Le gouvernement allemand a réagi le 9 février 2026 aux mesures approuvées par le cabinet de sécurité israélien concernant la Cisjordanie occupée. Un porte-parole du ministère des Affaires étrangères a déclaré que ces décisions représentaient, selon Berlin, une « étape supplémentaire vers une annexion de facto » du territoire palestinien.
Les mesures évoquées incluent l’assouplissement de règles encadrant l’acquisition de terres par des citoyens israéliens en Cisjordanie ainsi que le transfert de certaines compétences administratives à des autorités israéliennes. Selon plusieurs médias internationaux, ces changements pourraient renforcer le contrôle civil israélien dans certaines zones du territoire.
Berlin a rappelé que, du point de vue du droit international, la Cisjordanie est considérée comme un territoire occupé et qu’Israël y est vu comme puissance occupante.

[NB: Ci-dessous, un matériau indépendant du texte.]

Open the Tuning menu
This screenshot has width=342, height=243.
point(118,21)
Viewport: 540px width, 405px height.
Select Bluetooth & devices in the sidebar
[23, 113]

Les autorités allemandes ont souligné que le transfert de population civile dans un territoire occupé est jugé contraire au droit international.
Le gouvernement allemand a également averti que ces décisions risquaient de compromettre la viabilité d’une solution à deux États, régulièrement soutenue par l’Union européenne et par l’Allemagne. La Cisjordanie, conquise par Israël en 1967, est revendiquée par les Palestiniens comme partie intégrante d’un futur État indépendant.